09/06/2017 11:06 | Lien permanent | Commentaires (0)

Gloire à la mère normale

 

Les matins sont souvent difficiles pour mon assurance de mère. C’est le moment où ma progéniture ouvre à la volée un réfrigérateur pourtant rempli et déclare, dépitée, qu’il n’y a de nouveau rien à manger. Cela signifie que, contrairement au comptoir de Starbuck’s, aucun aliment ne peut être emporté en une fraction de seconde, genre jus d’orange fraîchement pressé prêt dans sa tasse à couvercle avec paille, sandwich garni ou céréales déjà mélangées dans un gobelet de plastique avec du yogourt et des fruits en morceaux. Car il n’est évidemment pas question de s’asseoir à table et de se beurrer une tartine: trop chronophage, trop quand-j’avais-11-ans. Bref: c’est à ce moment précis que, devant mon café, je me demande confusément si je n’aurais pas dû me lever une demi-heure plus tôt pour approvisionner ces jeunes estomacs en nourriture saine. Je conclus à chaque fois que non: avec un bac en poche, un jeune adulte devrait être capable d’anticiper ses besoins et de s’organiser en conséquence, non?

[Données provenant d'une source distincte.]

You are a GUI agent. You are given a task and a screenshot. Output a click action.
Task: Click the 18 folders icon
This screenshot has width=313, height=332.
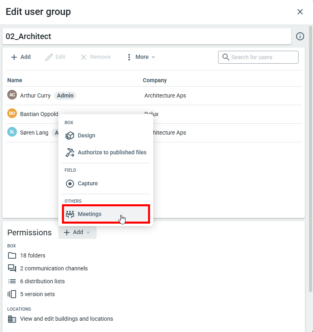click(x=12, y=255)
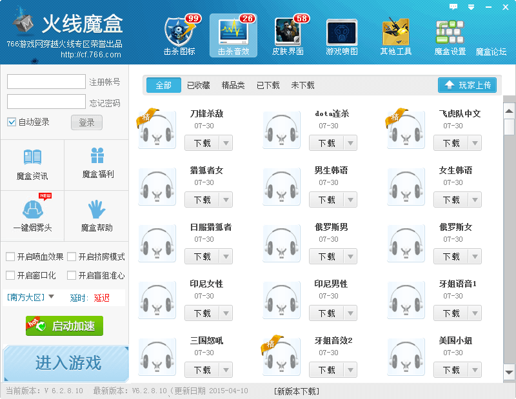Image resolution: width=516 pixels, height=399 pixels.
Task: Expand download arrow for 刀锋杀敌
Action: click(226, 143)
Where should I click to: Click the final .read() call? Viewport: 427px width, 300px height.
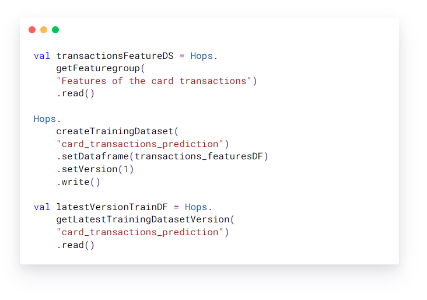(75, 245)
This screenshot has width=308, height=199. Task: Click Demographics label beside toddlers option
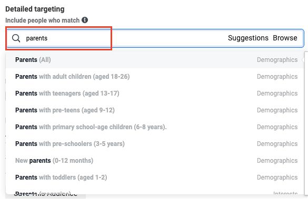point(277,177)
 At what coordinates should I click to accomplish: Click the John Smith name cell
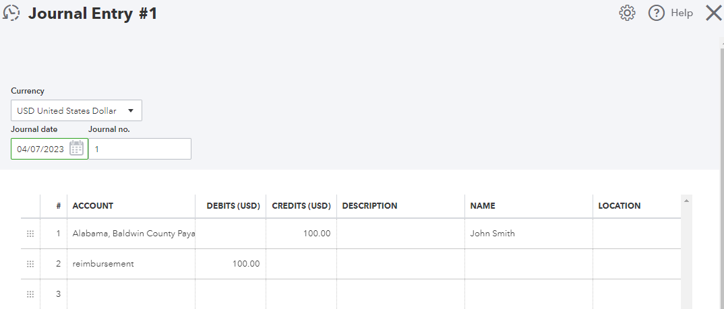pyautogui.click(x=529, y=234)
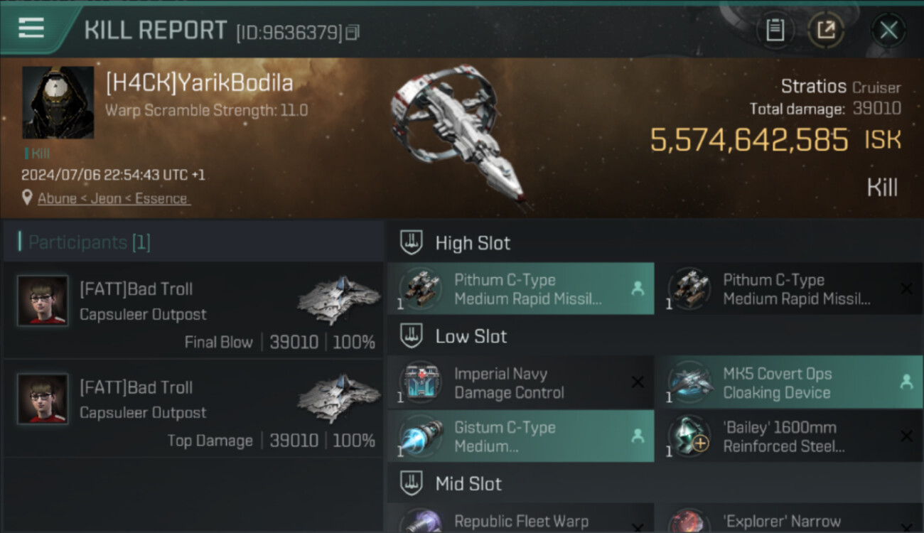Click the Low Slot shield icon
The height and width of the screenshot is (533, 924).
[411, 336]
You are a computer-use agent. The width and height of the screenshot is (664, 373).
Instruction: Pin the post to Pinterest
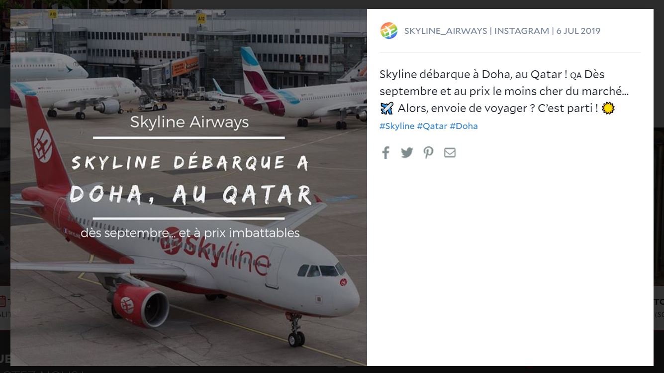click(428, 152)
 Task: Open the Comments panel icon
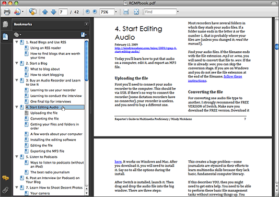[x=6, y=178]
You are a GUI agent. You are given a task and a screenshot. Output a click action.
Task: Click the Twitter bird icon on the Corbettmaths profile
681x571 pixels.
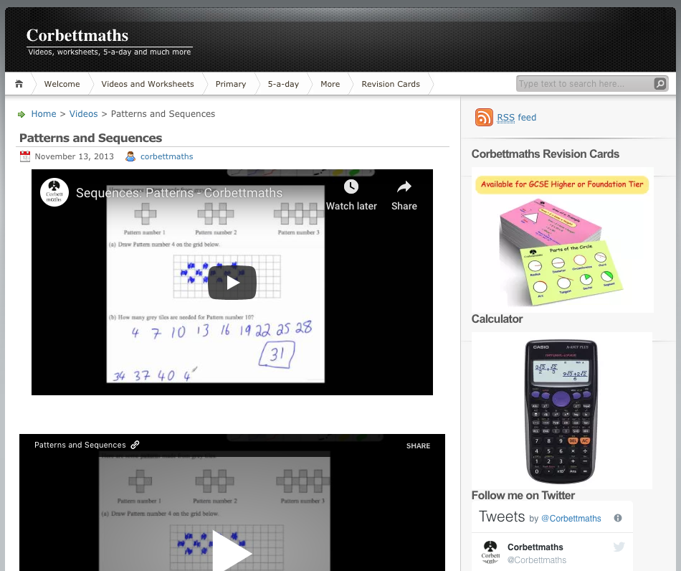(619, 547)
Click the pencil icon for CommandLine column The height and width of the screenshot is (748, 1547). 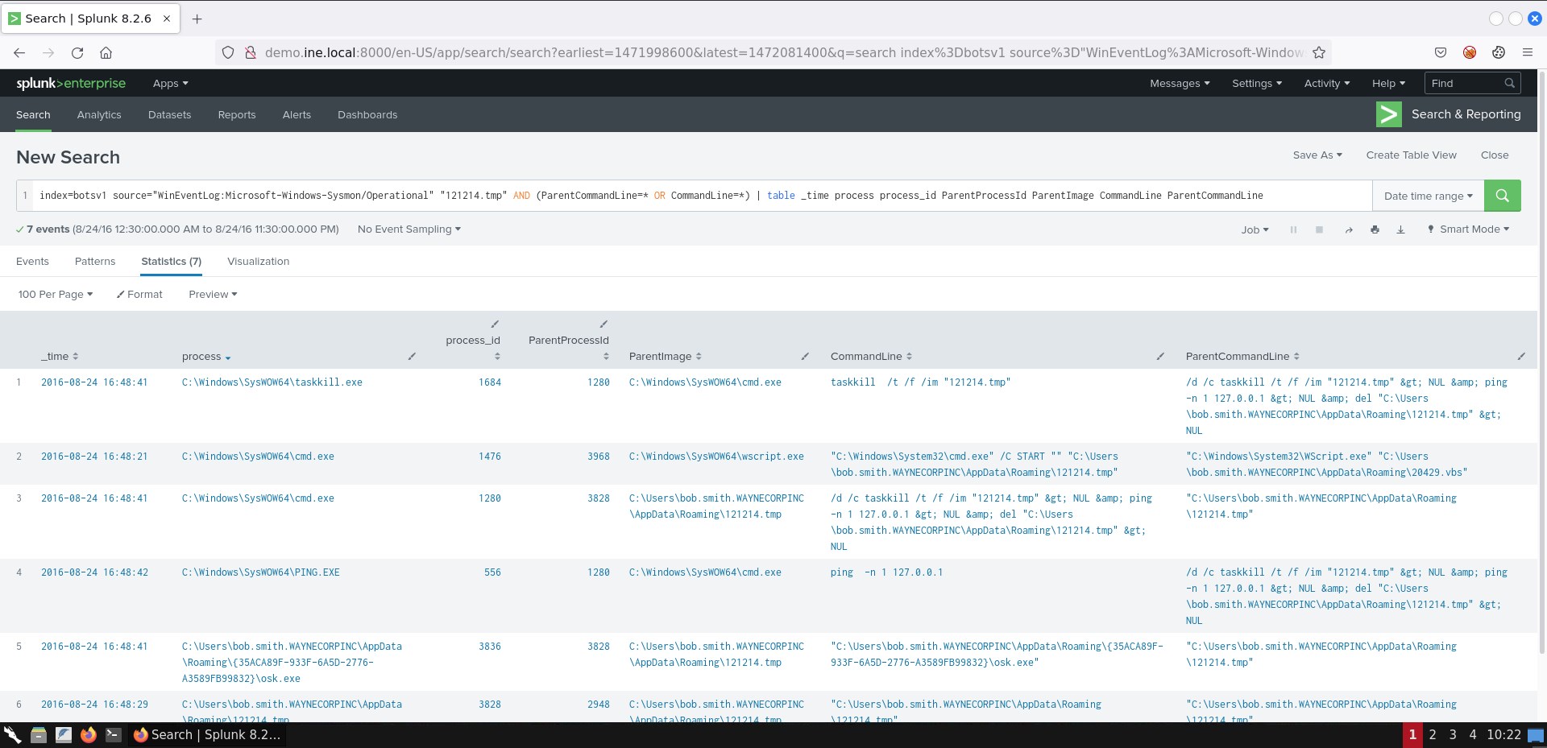[x=1160, y=356]
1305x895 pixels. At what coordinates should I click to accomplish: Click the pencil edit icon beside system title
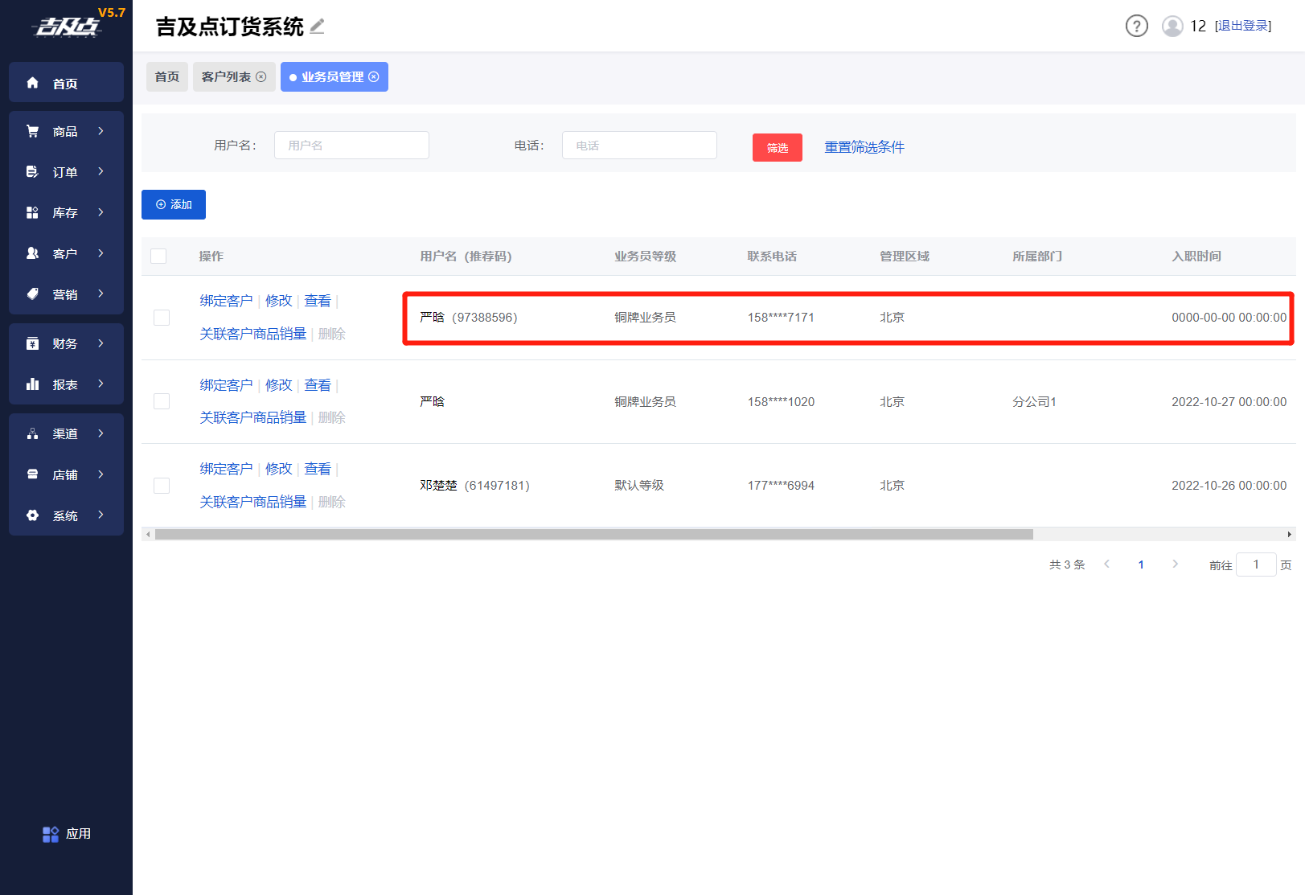[318, 27]
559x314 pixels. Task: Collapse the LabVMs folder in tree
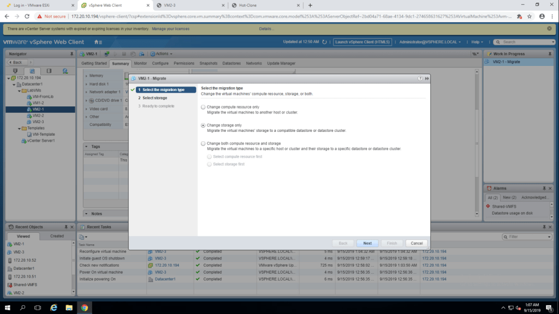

Le contexte n’a rien à voir, mais la lecture du dernier livre de Nathalie Rykiel, fille de Sonia, la fameuse grande dame rousse de la mode française, m’a à la fois fait mal à chaque page et amplement rassérénée sur mes propres compétences maternelles. A l’évidence, toute mère à manquements – matinaux, diurnes ou peu importe – vaut mieux qu’une mère monumentale. Le livre donc: «Écoute-moi bien» (Editions Stock) est une sorte de lettre ouverte à feue cette mère si déifiée que la malheureuse Nathalie, pourtant solidement quinquagénaire, ne parvient pas à se trouver en dehors d’elle. Quelques mois après le décès de la styliste («cette merveillosité que tu es»), sa fille lui écrit une déclaration d’amour et de soumission qui fait froid dans le dos. On y lit des phrases horribles de désarroi, comme «Je ne savais pas si j’avais un goût à moi», «Toute ma vie j’avais (…) porté revendiqué ma croix d’amour de ma mère» ou «Nous sommes véritablement devenues un couple toi et moi.» La pire? «Ta fille. Etre ta Fille/La grande aventure de ma vie…» Brrr !

Alors, mes chers enfants et ceux de mes sœurs en normalité, vous avez de la chance! Vous auriez pu écoper d’une mère tellement géniale qu’elle en devient paralysante, une mère d’exception à qui on érige des statues, une mère qui passe à la postérité en éteignant tout sur son passage. Rien de cela ne menace: vous avez une mère irrémédiablement standard, une qui oublie d’acheter du lait, une qui arrive en retard, une qui court partout à cloche-pied quand elle ne retrouve plus sa chaussure gauche, une qui s’endort devant les séries télé, une qui fait ce qu’elle peut. Du coup, vous pouvez râler, critiquer, protester, ricaner en toute indépendance émotionnelle. Considérez mes défaillances comme autant d’offrandes sur l’autel de votre liberté.